Bitcoin’s Slide Raises Pressure on Crypto Treasury Companies
Sunday’s recovery follows a bruising week in which Bitcoin dropped to a seven-month low near 80,553 dollars. The move came as global markets shunned risk, with investors rattled by stretched valuations in technology stocks and uncertainty around the timing of U.S. interest-rate cuts. Bitcoin fell 12 percent for the week and is now 12 percent lower on the year, erasing all of its prior gains. For corporate and institutional buyers, the decline is becoming more concerning. Some analysts say Bitcoin’s fall through 100,000 dollars and its approach toward the 80,000 level pushed pricing close to the average levels paid by institutional entrants. That raises the risk of forced selling by firms that manage treasury allocations or operate as public buyers of digital assets. Standard Chartered estimates that if Bitcoin stays below 90,000 dollars, roughly half of crypto treasury holdings could move underwater — a term used when asset values fall below purchase price. These companies collectively hold around 4 percent of all Bitcoin in circulation. Strategy, the most prominent of the group, has seen its shares drop 61 percent since July and nearly 40 percent year-to-date. JP Morgan warned that it could be removed from certain MSCI equity indexes, which may force passive funds to sell additional shares. Japanese counterpart Metaplanet has fallen about 80 percent from its June peak. Analysts note that crypto treasury firms often behave procyclically: they buy when prices rise and sell when prices fall. Brent Donnelly of Spectra Markets said the pattern is becoming unmistakable, pointing out that previous bear cycles saw drawdowns of 75 to 80 percent from peak to trough.
Investor Takeaway
If Bitcoin breaks decisively below 80,000 dollars, pressure on treasury-heavy firms and ETF-linked holdings could accelerate, creating feedback loops that deepen volatility.
What Comes Next for BTC and Market Risk Appetite?

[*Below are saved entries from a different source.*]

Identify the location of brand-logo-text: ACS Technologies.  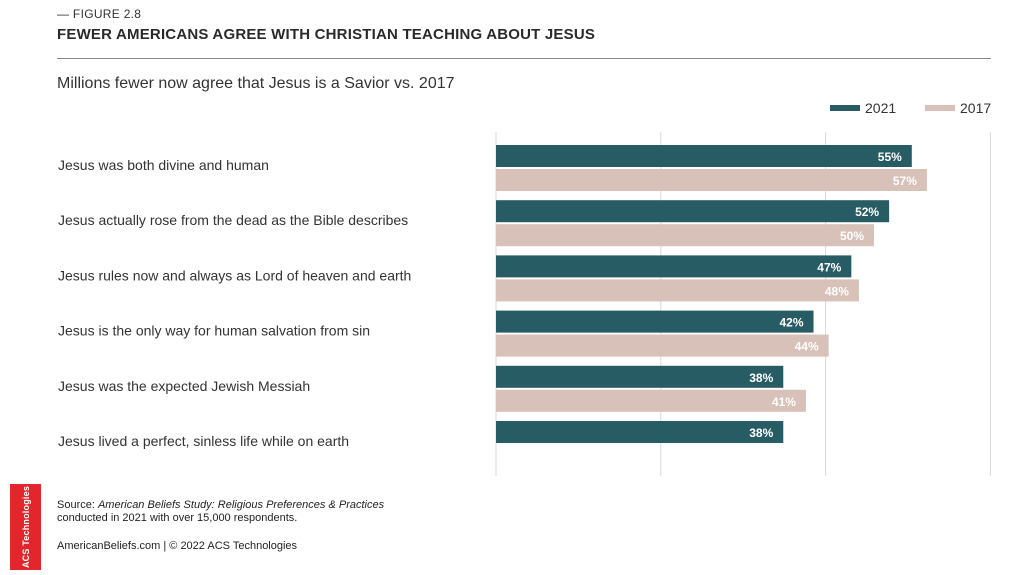
(26, 527).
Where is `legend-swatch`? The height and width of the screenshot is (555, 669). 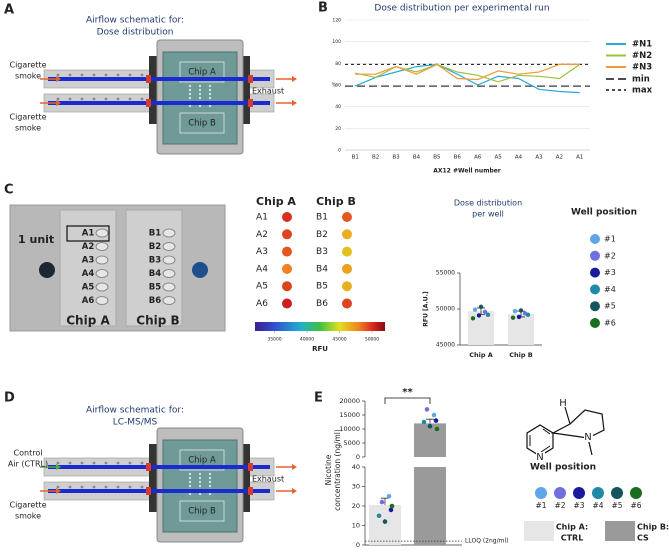 legend-swatch is located at coordinates (539, 531).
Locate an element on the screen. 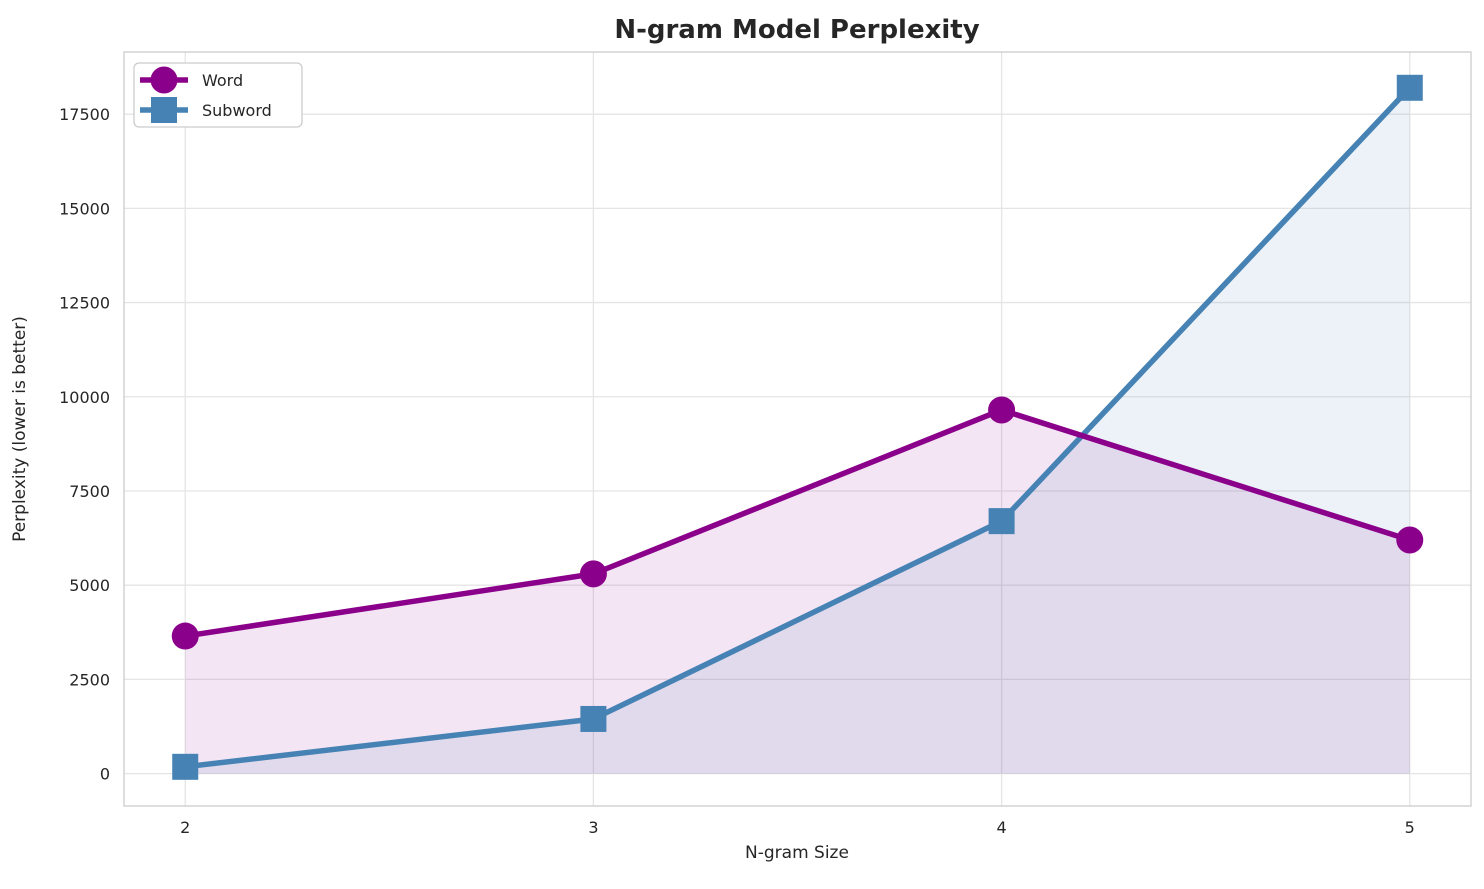  y-tick-label: 10000 is located at coordinates (84, 398).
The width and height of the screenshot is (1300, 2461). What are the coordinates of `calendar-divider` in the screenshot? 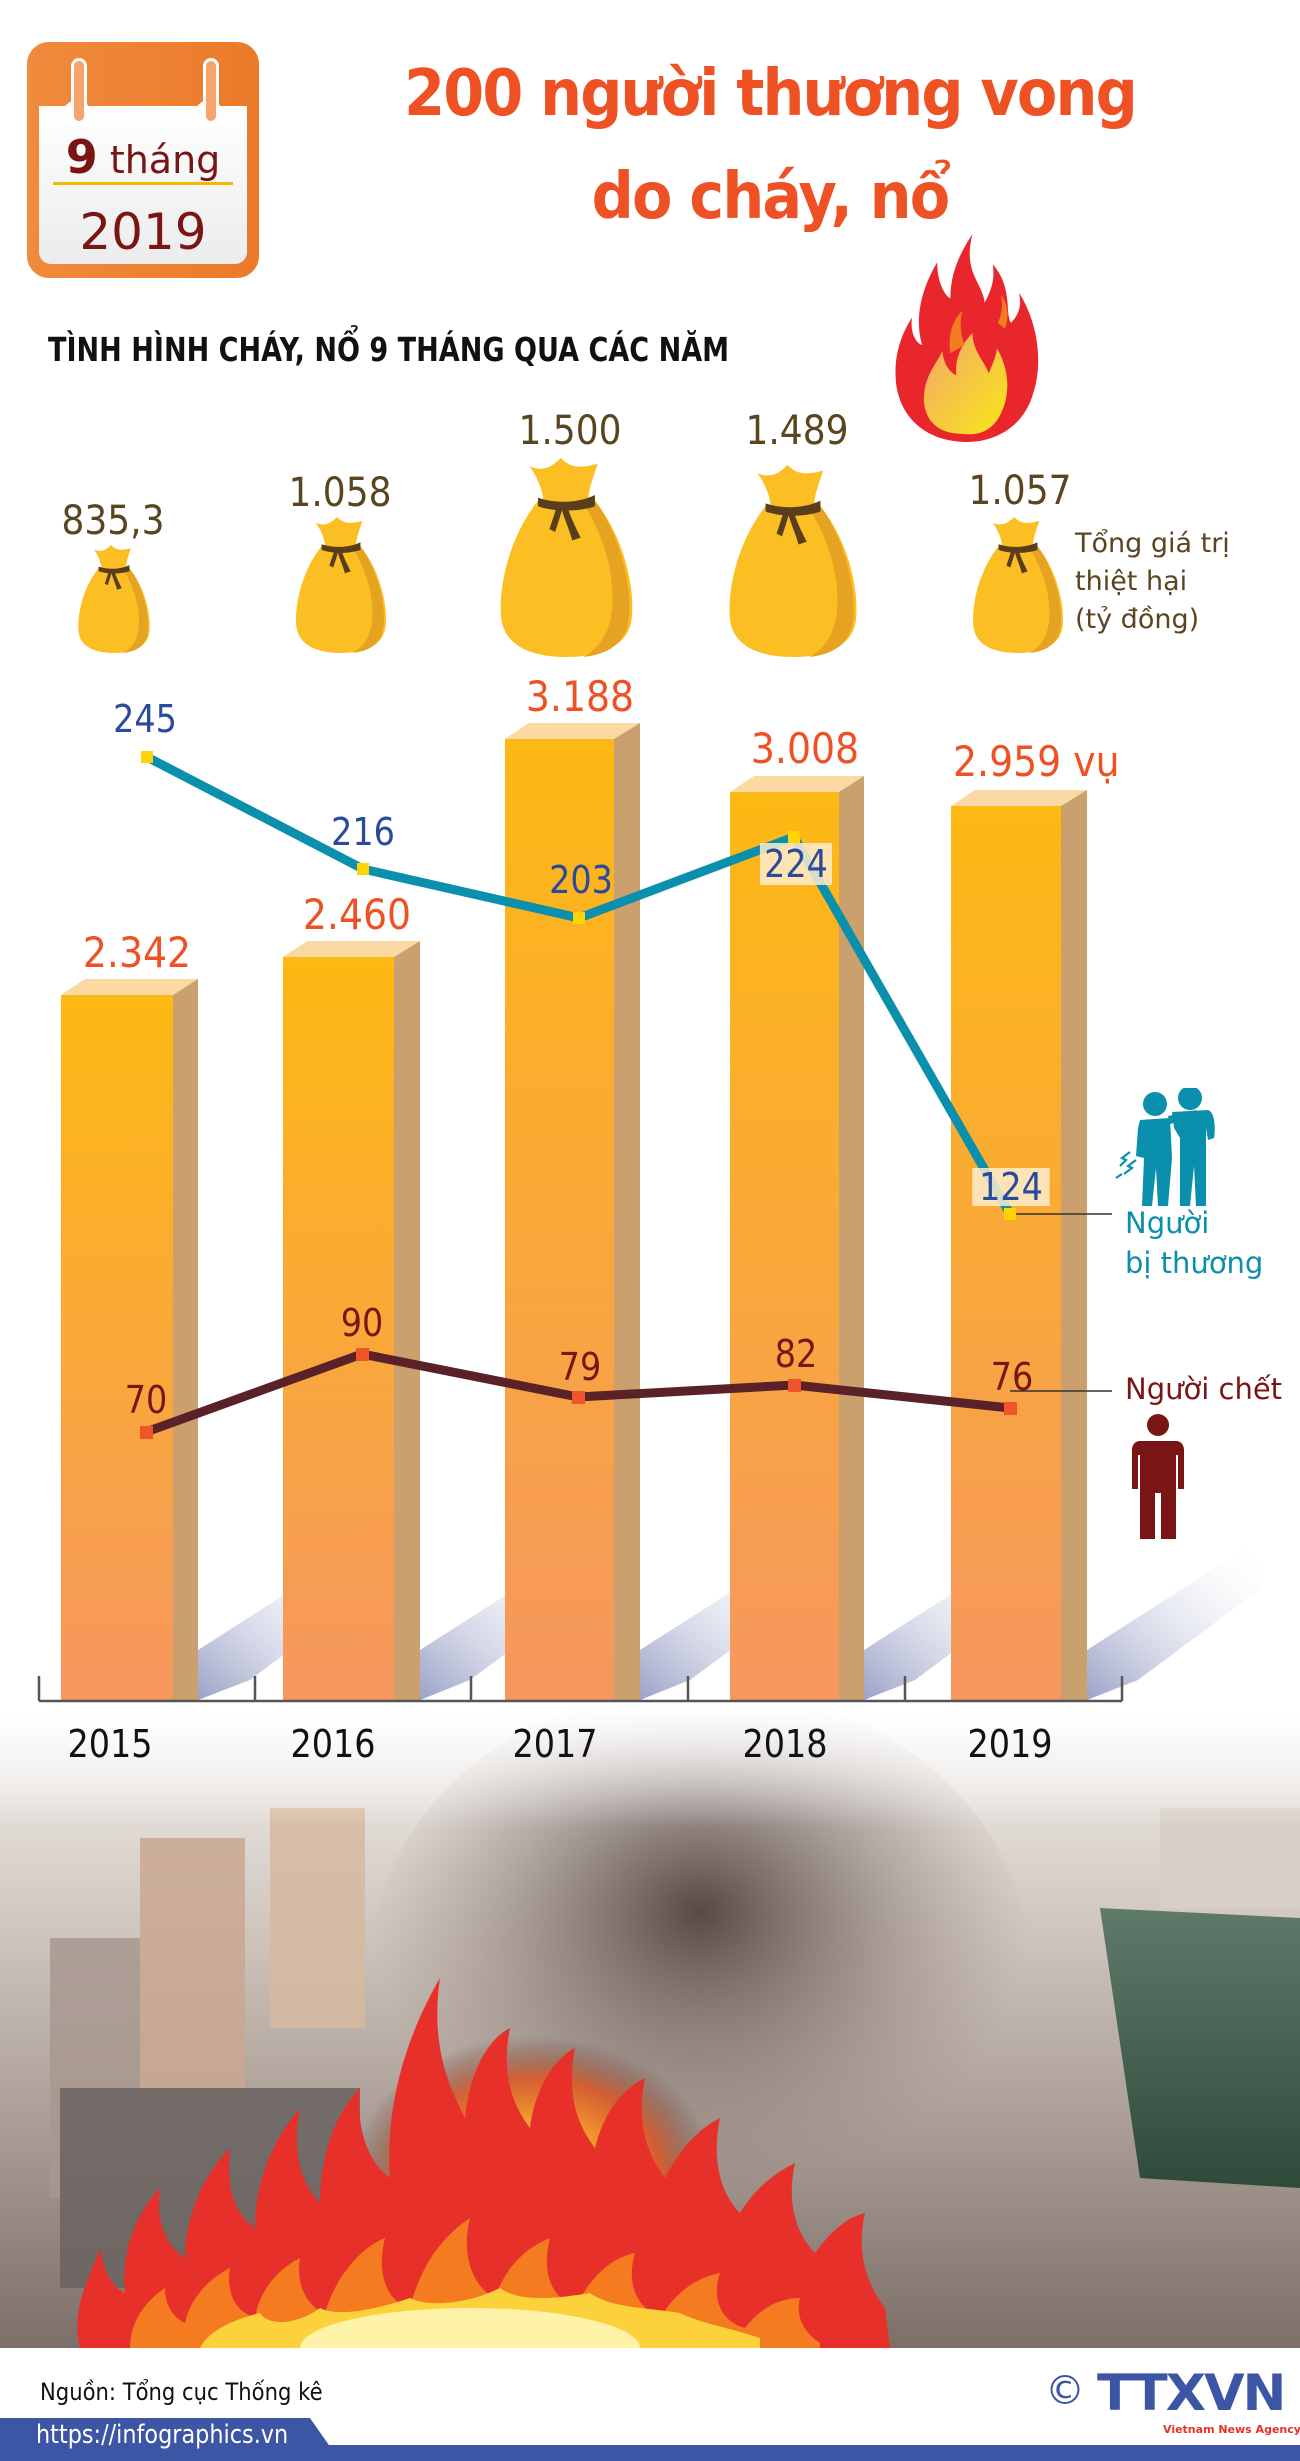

Crypto’s slide has closely tracked broader risk aversion. Equity volatility has spiked, AI-related stocks have pulled back, and traders are reassessing expectations for early U.S. rate cuts. Bitcoin’s rebound from oversold levels suggests sellers may be tiring, but market structure remains thin and sentiment remains highly reactive. Roughly 1.2 trillion dollars has been erased from crypto valuations in the past six weeks, underscoring the magnitude of the correction. If Bitcoin continues to reflect macro risk appetite — as it has for much of the year — any renewed pressure in global equities or rates could sweep back into digital assets. For now, traders are watching whether the latest oversold bounce can reclaim the 90,000-dollar level and break the negative momentum that has dominated November trading.